Fiona adds: “It was the shock... Total shock. And then we said to each other.. ‘Shall we go and have a drink? So that’s what we did. In fact, we’ve now become locals at the pub on the square by the hospital!”
Fiona and Martin were then faced with the enormous challenge of What Next? “The doctor had said it was very early stages so we just had to go home and try to live our life as normal for now," says Martin. "That was all we could do.”
Amid the shock, there has been some hope to cling to. Clinical trials for drugs which could slow the progress of the disease were ongoing at University College Hospital (UCH) in London - and the research team was looking to recruit trialists.
Fiona was also put on some of the existing drugs which have been prescribed in the UK for the disease for almost 20 years. While they may mask symptoms for some patients, they do not slow or reverse the disease’s progress.
The drugs, Miridesap, being trialled at UCH are very different though. If successful, approved by the clinical authorities, and accepted for funding - three fairly big ifs - these drugs could be life-changing for millions by slowing or even reversing the illness.
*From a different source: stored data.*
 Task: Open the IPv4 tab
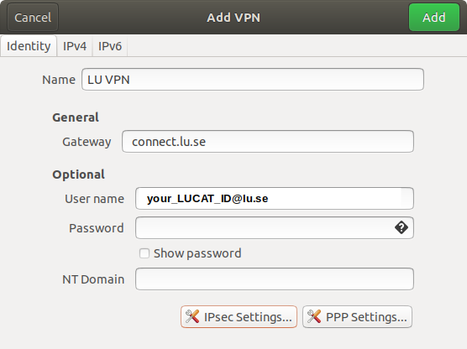75,46
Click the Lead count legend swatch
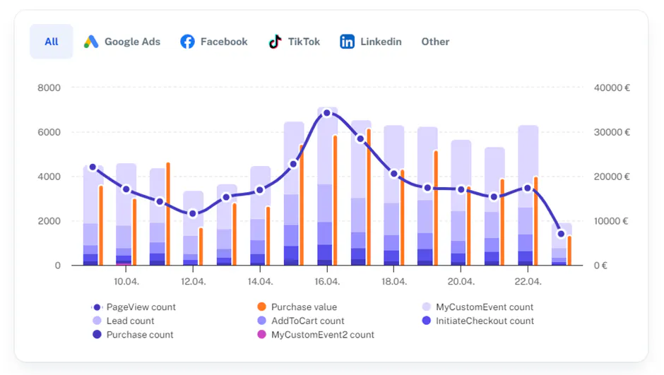This screenshot has width=664, height=375. click(x=97, y=321)
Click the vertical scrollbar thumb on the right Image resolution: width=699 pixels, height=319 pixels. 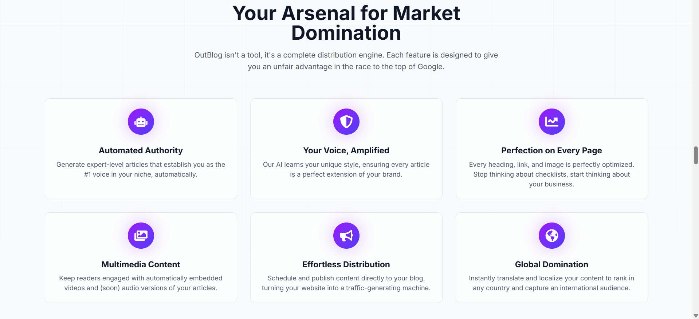(x=696, y=155)
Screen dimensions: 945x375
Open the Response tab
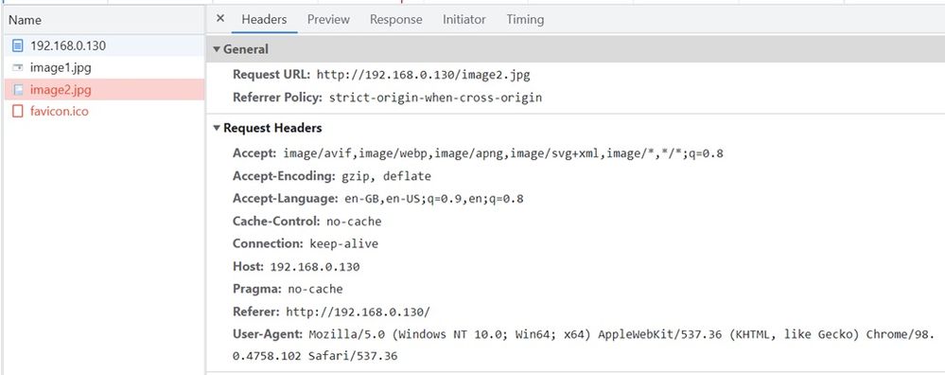click(x=396, y=19)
To qualify for the trial Fiona had to undergo tests to prove her Alzheimer’s was still at the mild stages. She was quizzed on such things as; which month is it, which season, subtract 7 from 100, then from 93, and 86 and so on and so on.
"The tests were stressful," says Fiona. “The last time I did something like that was when I was at school or at a job interview and there I was suddenly thinking: ‘Oh God what if I can’t answer these questions?”
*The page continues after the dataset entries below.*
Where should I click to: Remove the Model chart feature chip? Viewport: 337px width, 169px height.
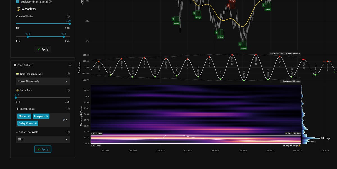(x=29, y=116)
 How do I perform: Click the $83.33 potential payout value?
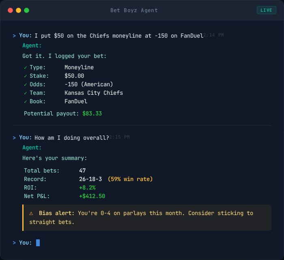[92, 113]
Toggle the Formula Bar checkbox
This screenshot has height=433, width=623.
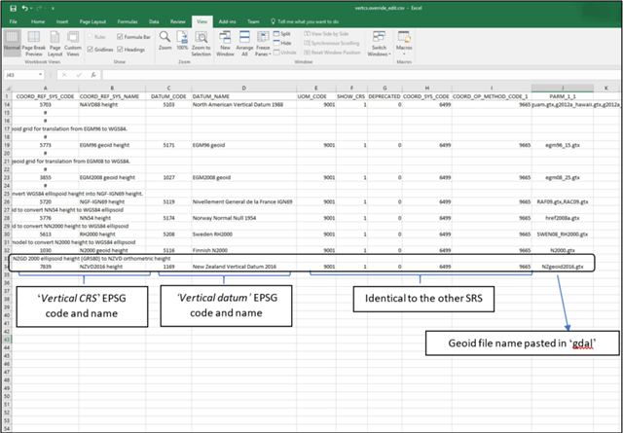[x=121, y=36]
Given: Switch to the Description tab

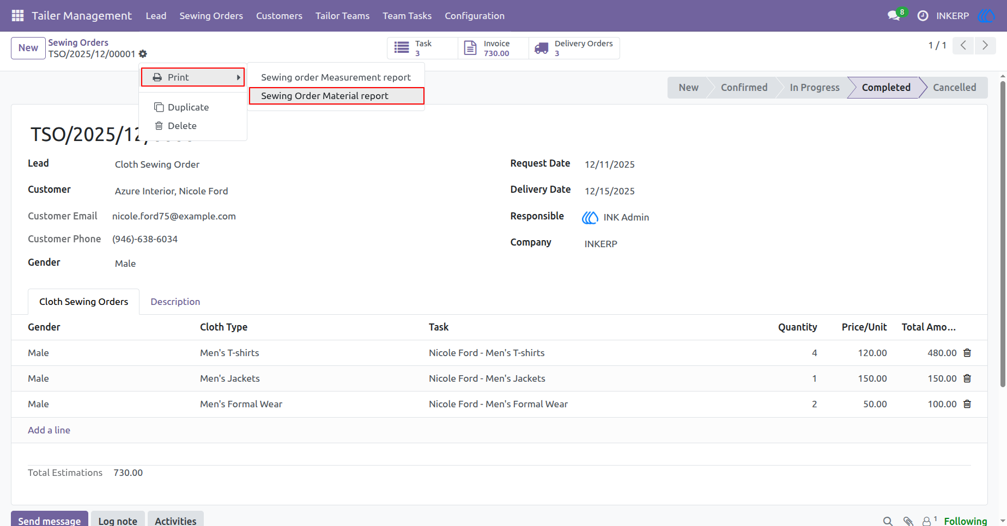Looking at the screenshot, I should pyautogui.click(x=175, y=302).
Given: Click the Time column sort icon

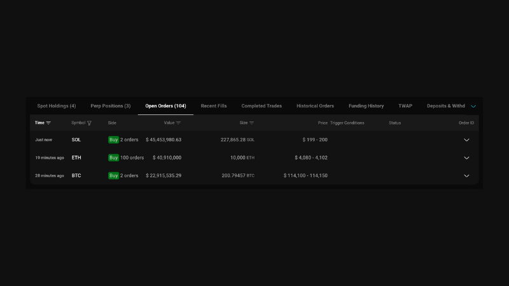Looking at the screenshot, I should click(48, 123).
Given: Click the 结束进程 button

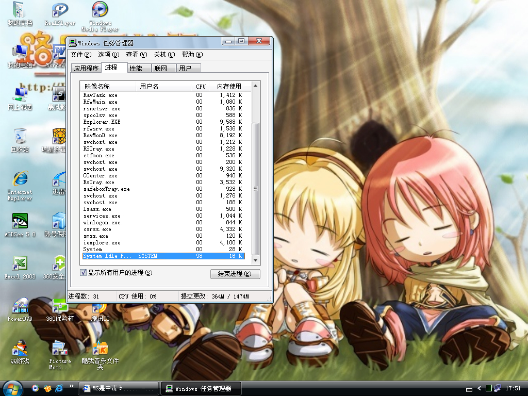Looking at the screenshot, I should click(235, 274).
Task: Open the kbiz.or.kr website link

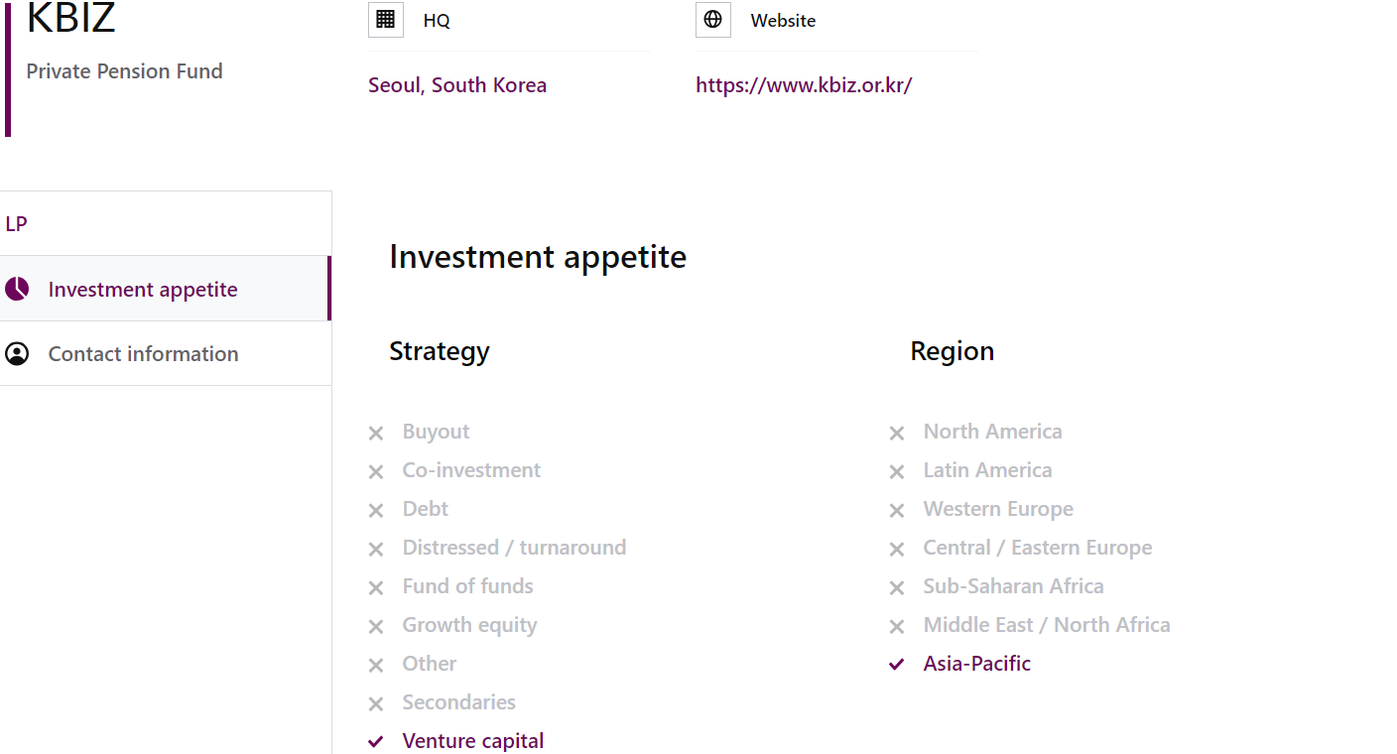Action: tap(804, 85)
Fortunately, Fiona’s Alzheimer’s was confirmed as mild and she was accepted for the very last place on the trial. Her drugs - administered three times a day with tiny needles - are one of several currently being researched at UCLH.
The drug is in its third year of assessment - scientists are confident it can deliver results but are still researching any side effects or safety issues. With around half the triallists on a placebo drug, it could be that Fiona isn’t even benefitting from the new drugs herself.
“Even the people we see for the check-ups don’t know if Fiona is on the real drug or a placebo," says Martin. “But even if it isn’t helping me, these tests will be helping other people in the future so I just have to keep going," adds Fiona.
Worldwide more than 130 tests are currently taking place.